Por largo tiempo los dos permanecieron tendidos, el uno junto al otro, inmersos en sus propios pensamientos. El hecho de que sus puntos de encaje se hubieran movido, significaba que podían pensar con más profundidad que de costumbre, pero también significaba que podían preocuparse, reflexionar y tener miedo de un modo igualmente más profundo.

Puesto que Talía podía hablar y estaba algo más fuerte rompió el silencio, preguntando al joven actor si tenía miedo. El hizo un gesto afirmativo y la muchacha sintió tal compasión por él que le apretó la mano entre las suyas y le cubrió los hombros con el chal que llevaba puesto.

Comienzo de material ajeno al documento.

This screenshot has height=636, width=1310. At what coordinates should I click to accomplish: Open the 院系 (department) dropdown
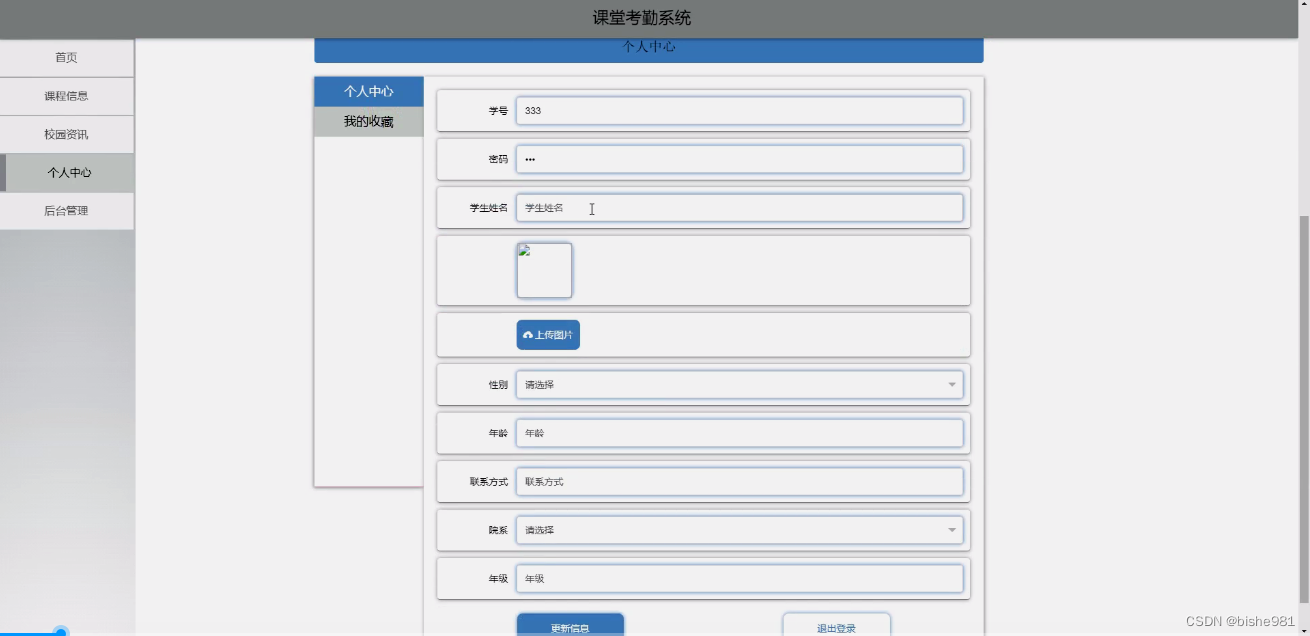click(x=740, y=530)
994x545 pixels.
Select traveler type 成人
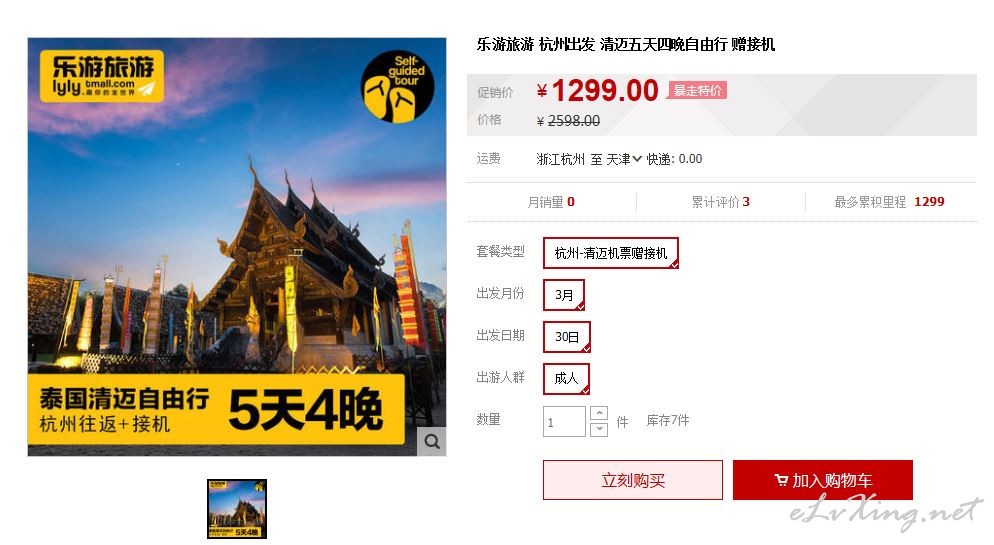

El joven no se atrevía a expresar una palabra. Temía, sin medida, a que le volviera el dolor y la hemorragia si hablaba. Hubiera querido disculparse, decirle que su gran arrepentimiento era haberle hecho daño, que no le importaba morir y que estaba seguro de que ese era su último día.

Los pensamientos de Talía rotaban alrededor del mismo tema. Le dijo al joven que ella tenía un solo pesar: el de haber forcejeado al punto de provocar su muerte. Ahora la inundaba una sensación de paz que le era totalmente desconocida, puesto que había siempre vivido agitada e impulsada por su tremenda energía. Le dijo que para ella estaba muy cercana la muerte y que se alegraba de que todo iba a terminar ese mismo día.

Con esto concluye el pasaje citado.